- [OBJETIVOS]:
A - Resume en forma de lista el párrafo del extracto de la página que comienza con "Justamente para ese entonces", conservando sus datos principales.
B - Enumera todas las personas que el extracto de la página menciona por su nombre.
C - Reproduce el fragmento del extracto de la página que empieza en "Un dato interesante" y termina después de "la buena suerte.", reemplazando "prior" por "abad".

- [EXTRACTO DE LA PÁGINA]:
-.-.-

Un dato interesante es que Lanz estudiaba en la biblioteca del monasterio Heiligenkreuz (la Sagrada Cruz) y en la de la abadía de Lambach. Algunas de las obras que leía habían sido llevadas desde la India por el prior Theodor Hagen, quien había quedado muy impactado tras un extenso viaje realizado por Oriente. Por esa razón, Hagen — impresionado por la filosofía de esa región del mundo— llenó su iglesia de cruces esvásticas, el símbolo solar hindú de la fuerza y la buena suerte.

Justamente para ese entonces el joven Hitler formaba parte, con gran entusiasmo, del coro de la abadía de Lambach. Así, el futuro líder alemán, mientras cantaba con devoción, observaba la cruz esvástica que luego adoptaría como símbolo para la bandera nazi. Posteriormente, cuando llegara al poder, ese signo se convertiría en el central de la nueva enseña nacional alemana.

-.-.-

- [DATOS REGISTRADOS]:
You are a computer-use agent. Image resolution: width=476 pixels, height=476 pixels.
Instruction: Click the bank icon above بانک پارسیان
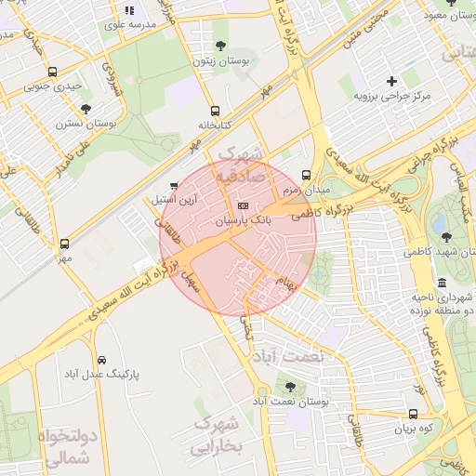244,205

-.-.-

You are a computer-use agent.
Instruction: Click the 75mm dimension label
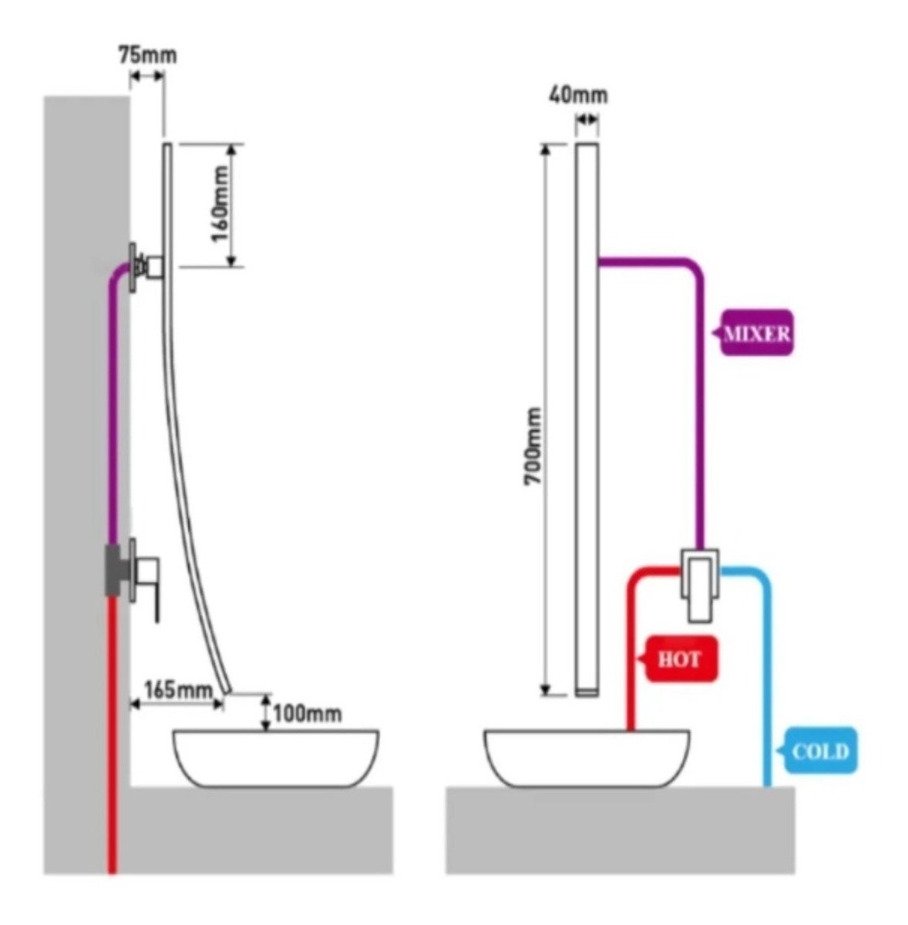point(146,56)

-.-.-

- [RESPUESTAS POR TAREA]:
A -
- En esa época, el joven Hitler cantaba con gran entusiasmo en el coro de la abadía de Lambach.
- Mientras cantaba, observaba la cruz esvástica que después adoptaría para la bandera nazi.
- Al llegar al poder, ese signo pasaría a ser el elemento central de la nueva enseña nacional alemana.

B -
- Lanz
- Theodor Hagen
- Hitler

C -
Un dato interesante es que Lanz estudiaba en la biblioteca del monasterio Heiligenkreuz (la Sagrada Cruz) y en la de la abadía de Lambach. Algunas de las obras que leía habían sido llevadas desde la India por el abad Theodor Hagen, quien había quedado muy impactado tras un extenso viaje realizado por Oriente. Por esa razón, Hagen — impresionado por la filosofía de esa región del mundo— llenó su iglesia de cruces esvásticas, el símbolo solar hindú de la fuerza y la buena suerte.